Available data section start

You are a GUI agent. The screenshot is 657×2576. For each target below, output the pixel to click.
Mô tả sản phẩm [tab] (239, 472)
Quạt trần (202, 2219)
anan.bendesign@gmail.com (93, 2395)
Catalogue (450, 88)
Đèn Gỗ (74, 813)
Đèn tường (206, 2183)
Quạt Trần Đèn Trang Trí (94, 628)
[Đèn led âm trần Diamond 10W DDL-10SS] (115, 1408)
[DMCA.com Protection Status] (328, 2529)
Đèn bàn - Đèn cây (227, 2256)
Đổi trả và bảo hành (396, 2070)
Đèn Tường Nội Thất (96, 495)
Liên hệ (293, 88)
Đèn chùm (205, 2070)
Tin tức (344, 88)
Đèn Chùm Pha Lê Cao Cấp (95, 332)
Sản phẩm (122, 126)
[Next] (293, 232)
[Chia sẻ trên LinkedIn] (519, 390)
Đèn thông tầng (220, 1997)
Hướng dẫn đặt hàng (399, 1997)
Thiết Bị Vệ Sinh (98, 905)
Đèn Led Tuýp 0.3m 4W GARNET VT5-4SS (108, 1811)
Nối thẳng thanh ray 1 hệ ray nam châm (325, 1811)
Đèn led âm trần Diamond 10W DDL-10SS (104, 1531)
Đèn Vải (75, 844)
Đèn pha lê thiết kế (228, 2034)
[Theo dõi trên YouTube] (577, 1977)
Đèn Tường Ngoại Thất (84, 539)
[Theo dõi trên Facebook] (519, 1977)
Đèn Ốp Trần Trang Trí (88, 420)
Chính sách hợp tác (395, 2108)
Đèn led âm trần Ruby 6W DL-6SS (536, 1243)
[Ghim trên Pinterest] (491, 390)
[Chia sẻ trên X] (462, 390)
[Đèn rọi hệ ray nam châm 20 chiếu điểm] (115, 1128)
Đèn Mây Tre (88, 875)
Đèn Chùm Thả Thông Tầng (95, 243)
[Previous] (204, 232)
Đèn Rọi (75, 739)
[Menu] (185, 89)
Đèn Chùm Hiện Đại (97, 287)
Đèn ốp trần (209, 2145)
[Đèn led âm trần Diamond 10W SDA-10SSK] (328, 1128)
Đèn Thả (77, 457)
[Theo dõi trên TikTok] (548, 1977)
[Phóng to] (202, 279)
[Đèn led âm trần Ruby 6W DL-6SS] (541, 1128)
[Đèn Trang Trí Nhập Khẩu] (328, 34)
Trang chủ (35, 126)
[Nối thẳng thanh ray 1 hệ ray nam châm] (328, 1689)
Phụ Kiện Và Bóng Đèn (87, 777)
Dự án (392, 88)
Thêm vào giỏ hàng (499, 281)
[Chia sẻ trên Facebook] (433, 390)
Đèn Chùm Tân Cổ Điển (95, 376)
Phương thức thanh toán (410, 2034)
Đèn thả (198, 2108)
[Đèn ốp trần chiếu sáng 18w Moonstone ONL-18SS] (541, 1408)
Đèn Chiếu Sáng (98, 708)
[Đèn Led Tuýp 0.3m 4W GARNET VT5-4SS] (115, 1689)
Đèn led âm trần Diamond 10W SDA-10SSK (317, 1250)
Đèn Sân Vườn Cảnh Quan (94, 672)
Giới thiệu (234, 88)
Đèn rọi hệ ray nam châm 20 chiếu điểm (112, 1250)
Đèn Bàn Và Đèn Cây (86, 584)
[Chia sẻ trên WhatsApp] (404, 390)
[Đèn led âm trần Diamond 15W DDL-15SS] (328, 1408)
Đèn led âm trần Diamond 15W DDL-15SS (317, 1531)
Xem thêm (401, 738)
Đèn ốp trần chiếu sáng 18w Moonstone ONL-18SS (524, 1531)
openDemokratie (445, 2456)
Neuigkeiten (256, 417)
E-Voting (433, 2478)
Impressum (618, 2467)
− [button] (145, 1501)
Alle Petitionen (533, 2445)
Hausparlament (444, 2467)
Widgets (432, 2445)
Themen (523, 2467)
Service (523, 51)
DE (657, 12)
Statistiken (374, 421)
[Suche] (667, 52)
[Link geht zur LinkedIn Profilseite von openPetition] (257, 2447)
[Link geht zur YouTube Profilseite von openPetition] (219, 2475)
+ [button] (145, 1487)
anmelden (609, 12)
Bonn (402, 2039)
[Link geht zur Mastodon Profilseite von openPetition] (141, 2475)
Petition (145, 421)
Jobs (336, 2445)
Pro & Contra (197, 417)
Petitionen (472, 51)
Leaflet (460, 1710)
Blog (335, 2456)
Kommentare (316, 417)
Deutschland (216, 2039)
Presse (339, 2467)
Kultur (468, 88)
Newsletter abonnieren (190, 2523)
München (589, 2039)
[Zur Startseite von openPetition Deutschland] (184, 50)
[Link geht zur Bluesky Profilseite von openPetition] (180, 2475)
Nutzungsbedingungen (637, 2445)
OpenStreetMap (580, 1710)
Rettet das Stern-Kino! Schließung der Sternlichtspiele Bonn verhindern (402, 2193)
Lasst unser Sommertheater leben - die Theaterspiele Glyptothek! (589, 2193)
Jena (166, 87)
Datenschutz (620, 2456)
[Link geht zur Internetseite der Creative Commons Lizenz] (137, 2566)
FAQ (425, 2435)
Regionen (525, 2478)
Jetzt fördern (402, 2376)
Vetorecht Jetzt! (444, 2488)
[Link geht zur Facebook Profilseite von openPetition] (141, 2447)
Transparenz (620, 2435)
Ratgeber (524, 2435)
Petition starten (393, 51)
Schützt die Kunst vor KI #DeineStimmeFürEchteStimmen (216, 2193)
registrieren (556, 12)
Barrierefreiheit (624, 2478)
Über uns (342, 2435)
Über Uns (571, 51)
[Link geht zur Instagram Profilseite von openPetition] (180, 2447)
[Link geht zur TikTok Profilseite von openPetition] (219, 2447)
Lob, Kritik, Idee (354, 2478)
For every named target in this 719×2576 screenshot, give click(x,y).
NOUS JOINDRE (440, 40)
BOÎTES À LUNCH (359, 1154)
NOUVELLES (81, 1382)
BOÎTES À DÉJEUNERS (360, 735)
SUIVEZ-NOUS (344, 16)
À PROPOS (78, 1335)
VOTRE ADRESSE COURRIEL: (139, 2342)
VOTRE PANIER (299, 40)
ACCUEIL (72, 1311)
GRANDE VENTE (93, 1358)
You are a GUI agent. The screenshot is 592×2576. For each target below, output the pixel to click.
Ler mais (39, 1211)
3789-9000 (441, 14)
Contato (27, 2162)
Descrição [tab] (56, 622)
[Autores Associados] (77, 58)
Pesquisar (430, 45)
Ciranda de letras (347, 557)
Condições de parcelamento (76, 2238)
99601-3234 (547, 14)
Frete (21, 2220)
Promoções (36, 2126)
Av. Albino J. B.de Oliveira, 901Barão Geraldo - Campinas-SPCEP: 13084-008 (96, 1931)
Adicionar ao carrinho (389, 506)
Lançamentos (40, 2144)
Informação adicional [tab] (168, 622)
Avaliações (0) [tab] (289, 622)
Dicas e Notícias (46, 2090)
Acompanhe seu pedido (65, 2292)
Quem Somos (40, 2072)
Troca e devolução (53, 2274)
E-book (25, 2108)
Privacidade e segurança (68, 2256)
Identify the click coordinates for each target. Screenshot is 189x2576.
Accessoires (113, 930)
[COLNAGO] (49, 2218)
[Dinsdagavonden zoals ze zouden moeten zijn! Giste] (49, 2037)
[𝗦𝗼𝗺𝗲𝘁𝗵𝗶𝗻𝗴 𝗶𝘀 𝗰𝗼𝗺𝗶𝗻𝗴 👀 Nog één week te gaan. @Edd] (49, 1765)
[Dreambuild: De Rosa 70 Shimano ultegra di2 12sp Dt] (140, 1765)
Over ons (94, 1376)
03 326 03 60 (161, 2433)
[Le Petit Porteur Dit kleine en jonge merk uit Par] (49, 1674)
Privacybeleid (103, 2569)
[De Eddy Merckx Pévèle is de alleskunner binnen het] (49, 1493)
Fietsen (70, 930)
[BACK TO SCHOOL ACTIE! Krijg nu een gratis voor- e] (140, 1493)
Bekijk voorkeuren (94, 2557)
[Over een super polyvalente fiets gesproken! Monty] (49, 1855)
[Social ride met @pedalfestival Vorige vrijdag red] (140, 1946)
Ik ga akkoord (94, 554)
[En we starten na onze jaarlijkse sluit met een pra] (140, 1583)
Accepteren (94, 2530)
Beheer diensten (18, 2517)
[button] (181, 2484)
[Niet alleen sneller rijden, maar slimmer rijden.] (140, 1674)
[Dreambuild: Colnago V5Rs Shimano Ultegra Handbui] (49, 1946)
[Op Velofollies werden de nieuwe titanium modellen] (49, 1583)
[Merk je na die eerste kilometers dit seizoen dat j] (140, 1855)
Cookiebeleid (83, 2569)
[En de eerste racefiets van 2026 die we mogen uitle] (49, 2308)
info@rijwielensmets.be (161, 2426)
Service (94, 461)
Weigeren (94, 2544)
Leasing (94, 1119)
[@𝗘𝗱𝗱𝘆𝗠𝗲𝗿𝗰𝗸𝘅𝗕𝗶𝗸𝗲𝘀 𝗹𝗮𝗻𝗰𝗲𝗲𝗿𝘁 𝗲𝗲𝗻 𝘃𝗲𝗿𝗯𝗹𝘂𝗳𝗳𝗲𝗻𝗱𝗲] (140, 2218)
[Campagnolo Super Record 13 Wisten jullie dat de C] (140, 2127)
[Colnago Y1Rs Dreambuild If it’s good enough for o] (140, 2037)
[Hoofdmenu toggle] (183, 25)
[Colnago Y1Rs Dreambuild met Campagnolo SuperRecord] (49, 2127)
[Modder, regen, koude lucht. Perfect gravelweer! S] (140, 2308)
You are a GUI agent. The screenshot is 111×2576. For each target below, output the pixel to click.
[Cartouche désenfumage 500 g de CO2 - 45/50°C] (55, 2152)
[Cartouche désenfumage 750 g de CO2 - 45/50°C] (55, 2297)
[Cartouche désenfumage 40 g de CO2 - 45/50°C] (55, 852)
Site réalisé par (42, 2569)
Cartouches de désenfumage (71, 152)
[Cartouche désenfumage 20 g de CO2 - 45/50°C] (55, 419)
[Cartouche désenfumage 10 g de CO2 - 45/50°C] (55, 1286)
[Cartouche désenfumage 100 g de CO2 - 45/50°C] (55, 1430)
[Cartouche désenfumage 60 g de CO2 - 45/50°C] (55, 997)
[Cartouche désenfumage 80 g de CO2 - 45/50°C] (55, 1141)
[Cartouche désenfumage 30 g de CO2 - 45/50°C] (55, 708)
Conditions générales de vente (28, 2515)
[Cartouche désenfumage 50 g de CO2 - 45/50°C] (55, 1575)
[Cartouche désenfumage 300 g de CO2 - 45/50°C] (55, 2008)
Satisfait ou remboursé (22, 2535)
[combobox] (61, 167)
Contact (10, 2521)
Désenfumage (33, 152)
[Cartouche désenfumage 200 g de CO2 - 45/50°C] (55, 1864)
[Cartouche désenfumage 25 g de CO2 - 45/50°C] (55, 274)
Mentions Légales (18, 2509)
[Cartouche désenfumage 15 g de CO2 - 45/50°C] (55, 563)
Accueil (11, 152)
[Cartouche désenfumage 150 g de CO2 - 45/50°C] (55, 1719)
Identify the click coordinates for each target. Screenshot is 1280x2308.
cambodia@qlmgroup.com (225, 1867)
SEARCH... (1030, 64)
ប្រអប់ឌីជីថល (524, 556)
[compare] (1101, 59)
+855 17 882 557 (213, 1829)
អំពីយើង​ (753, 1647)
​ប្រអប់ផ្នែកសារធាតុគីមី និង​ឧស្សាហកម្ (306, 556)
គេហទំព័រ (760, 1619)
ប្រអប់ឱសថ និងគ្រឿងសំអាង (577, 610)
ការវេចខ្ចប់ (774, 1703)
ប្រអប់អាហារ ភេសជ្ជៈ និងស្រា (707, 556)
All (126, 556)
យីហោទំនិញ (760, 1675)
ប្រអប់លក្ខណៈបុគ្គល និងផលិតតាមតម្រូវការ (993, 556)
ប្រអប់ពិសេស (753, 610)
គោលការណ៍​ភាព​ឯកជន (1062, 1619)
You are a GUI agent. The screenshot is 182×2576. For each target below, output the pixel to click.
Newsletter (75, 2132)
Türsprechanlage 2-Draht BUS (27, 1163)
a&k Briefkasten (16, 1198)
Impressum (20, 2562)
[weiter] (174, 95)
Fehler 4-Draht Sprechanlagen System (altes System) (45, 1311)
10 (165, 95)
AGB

Available data section end

■ **The problem**: Within the data above, the lines from the one with "Service (523, 51)" to the one with "[Zur Startseite von" must be repeated exactly; no other line belongs in the answer.

■ **Exercise response**:
Service (523, 51)
DE (657, 12)
Statistiken (374, 421)
[Suche] (667, 52)
[Link geht zur LinkedIn Profilseite von openPetition] (257, 2447)
[Link geht zur YouTube Profilseite von openPetition] (219, 2475)
+ [button] (145, 1487)
anmelden (609, 12)
Bonn (402, 2039)
[Link geht zur Mastodon Profilseite von openPetition] (141, 2475)
Petition (145, 421)
Jobs (336, 2445)
Pro & Contra (197, 417)
Petitionen (472, 51)
Leaflet (460, 1710)
Blog (335, 2456)
Kommentare (316, 417)
Deutschland (216, 2039)
Presse (339, 2467)
Kultur (468, 88)
Newsletter abonnieren (190, 2523)
München (589, 2039)
[Zur Startseite von openPetition Deutschland] (184, 50)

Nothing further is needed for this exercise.